I find the electrostatic potential that can arise in these problems to be an interesting concept. When you consider an inductor that has an induced ## E_m ##, in order for there to be nearly zero electric field inside the conducting coil of the inductor, there must necessarily be an electrostatic ## E_s=-E_m ##. If ## \int E_m \cdot dl=\mathcal{E} ##, we must also have an electrostatic potential of the same amplitude that will exist both inside and outside the inductor, (while the ## E_m ## stays inside the inductor. Remember ## \oint E_s \cdot dl=0 ##). For the case of the inductor, (the coil of wire in our experiment above when properly insulated), it can be argued that it is this electrostatic potential that we are measuring on the oscilloscope.

Professor Lewin's case can complicate matters, but with an insulated coil, and when you run both leads together in a twisted pair to the oscilloscope, you normally avoid the problems that Professor Lewin discusses.
 
  • #174
Charles Link said:
I find the electrostatic potential that can arise in these problems to be an interesting concept.
I cannot disagree more vehemently as we have previously discussed. It is a confusing sideshow IMHO.
 
  • #175
Charles Link said:
I find the electrostatic potential that can arise in these problems to be an interesting concept. When you consider an inductor that has an induced ## E_m ##, in order for there to be nearly zero electric field inside the conducting coil of the inductor, there must necessarily be an electrostatic ## E_s=-E_m ##. If ## \int E_m \cdot dl=\mathcal{E} ##, we must also have an electrostatic potential of the same amplitude that will exist both inside and outside the inductor, (while the ## E_m ## stays inside the inductor. Remember ## \oint E_s \cdot dl=0 ##). For the case of the inductor, (the coil of wire in our experiment above when properly insulated), it can be argued that it is this electrostatic potential that we are measuring on the oscilloscope.

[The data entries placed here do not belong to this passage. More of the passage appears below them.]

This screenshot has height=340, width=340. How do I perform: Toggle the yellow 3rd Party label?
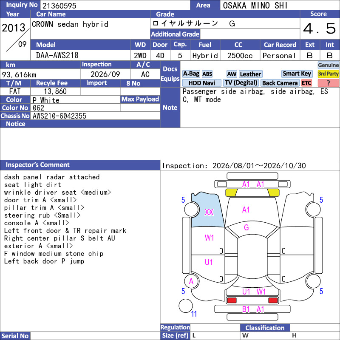pyautogui.click(x=328, y=74)
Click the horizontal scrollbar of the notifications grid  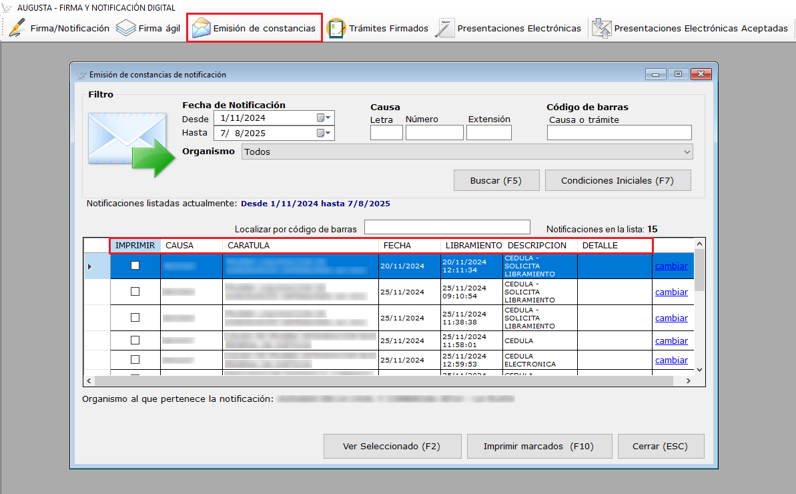384,381
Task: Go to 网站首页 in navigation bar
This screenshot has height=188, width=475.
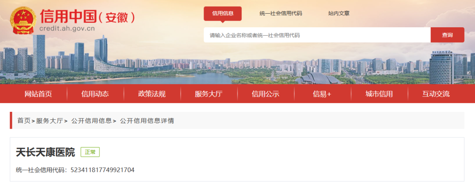Action: pos(38,94)
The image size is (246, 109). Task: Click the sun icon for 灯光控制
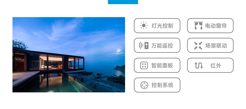coord(144,26)

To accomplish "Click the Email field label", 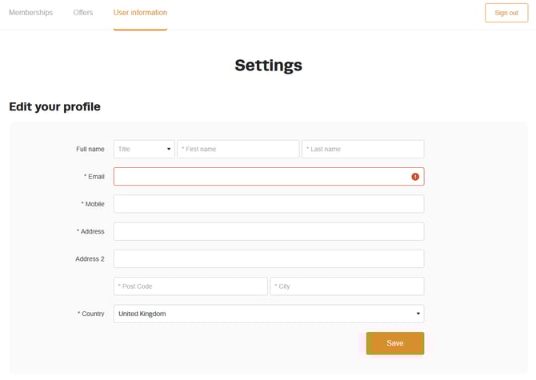I will click(94, 177).
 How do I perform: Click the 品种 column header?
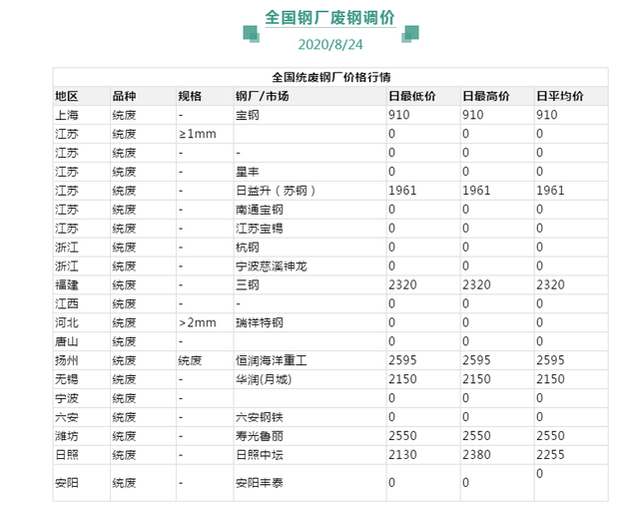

Professor Lewin's case can complicate matters, but with an insulated coil, and when you run both leads together in a twisted pair to the oscilloscope, you normally avoid the problems that Professor Lewin discusses.
But if we exactly canceled the ##E_m## field there would be no current. I'd like to see what Kirk McDonald says on the matter. Also, should we start a new thread?
 
  • #176
hutchphd said:
I cannot disagree more vehemently as we have previously discussed. It is a confusing sideshow IMHO.

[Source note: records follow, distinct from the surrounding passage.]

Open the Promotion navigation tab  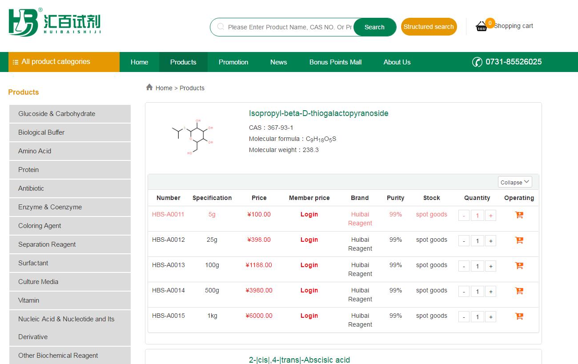[x=233, y=62]
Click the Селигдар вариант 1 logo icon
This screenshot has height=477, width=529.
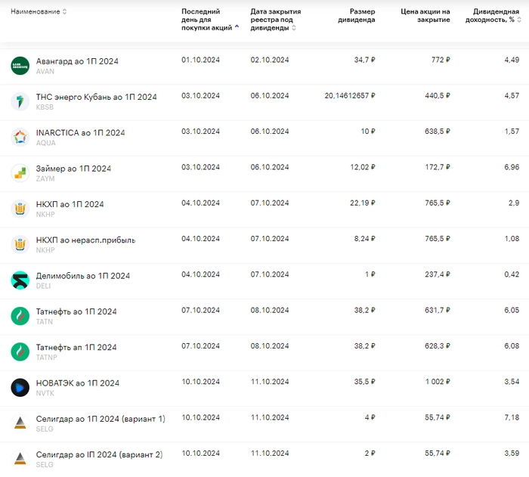pos(20,423)
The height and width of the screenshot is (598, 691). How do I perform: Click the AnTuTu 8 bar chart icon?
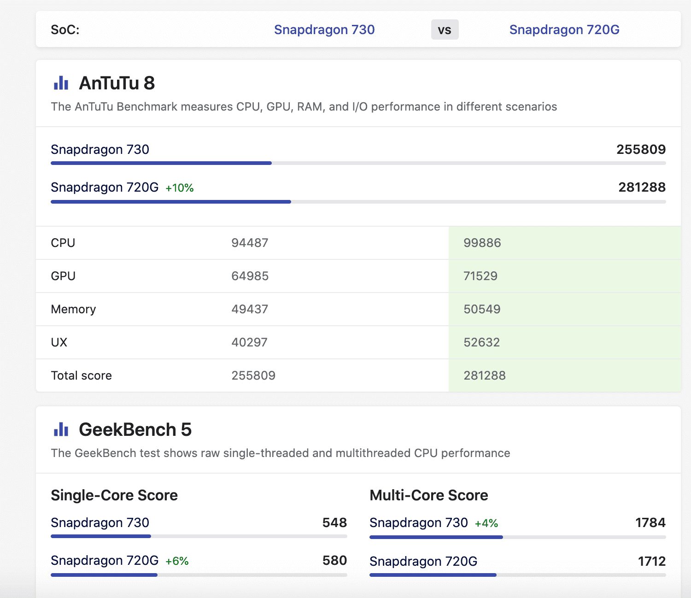point(61,83)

The thing we want to do here is make sure that when we measure the voltage from the coil, that we indeed get a good measurement. We got off on a tangent, but the proposed connected ring would not work for this measurement, and the reason, as you mentioned in post 158, is basically because of Professor Lewin's concepts.
Hopefully we can get back on track, but I think it was useful to address the matter in some detail. :)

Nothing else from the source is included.